FryOneFatManic · 25/04/2015 10:26

Having now read this thread in the cold light of day, I do think the OP IBU, but she is aware of that.

Some of her language has been sexist, as Meloria has said, describing boys as "merely sleazy while their sisters would be sluts for the same behaviour". As the saying goes, it takes two to tango, and while there may be women wanting to indulge in the sexual behaviour, they aren't forcing it on unwilling mean, are they?

The feelings the OP's exploring are jealousy, insecurity, possessiveness and judginess.

Having read the OP's post, I do feel there is some truth in this. Whether it comes from her experiences of clubs or not, she is judging all the women there for the actions of a few. She has seemed unable to understand why her DP might want to do something that doesn't involve her. I certainly get the impression that even though the OP does not live with her DP she wants him to do and like the same stuff as she does, and perhaps be "old before his time".

I think there is some insecurity there, and maybe the OP needs to take a look at how she views relationships. I wonder what her parent's relationship was/is like, what has the OP learned from them?

OP, none of my post is intended to be nasty. I just think there is some stuff here where you may want to just take some time to have a look at your feelings more closely and look at where those feelings may have come from.

Lavenderice · 25/04/2015 10:26

the OP has identified every post that in her opinion has been offensive to her but has completely ignored people (like me) who have asked questions about why she feels like this.

cece · 25/04/2015 10:35

I am 48 and still love to go clubbing. DH doesn't.

LapsedTwentysomething · 25/04/2015 10:43

This is ridiculous. Of course there's some slutty or sleazy behaviour (and the OP used them as adjectives, not nouns) in nightclubs. I remember a man grabbing my crotch as I walked past him once. Obviously if you have the good fortune to live in an area where there's plenty of choice, you can avoid such shitholes, but I believe that a lot of small-town clubs are like this.

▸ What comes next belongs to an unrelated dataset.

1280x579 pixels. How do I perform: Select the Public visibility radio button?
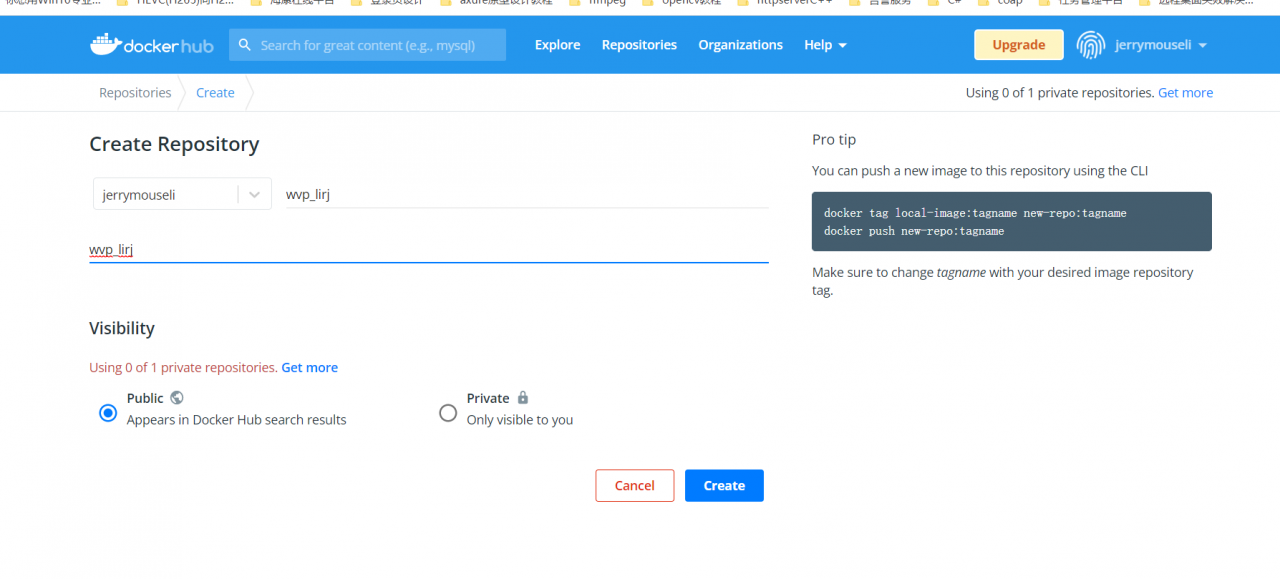(x=108, y=413)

FWIW, OP, I know I was unreasonable, but I used to feel similar about DH going out out when we were younger, but I think it was because it took a long time for me to feel secure in our relationship. I remember turning up to a club once after I'd been to a different party. DH (then DP) was involved in an intense conversation with a woman and they both looked stunned to see me. It was probably innocent on DH's part, but she was clearly pissed off.

I definitely get where you're coming from.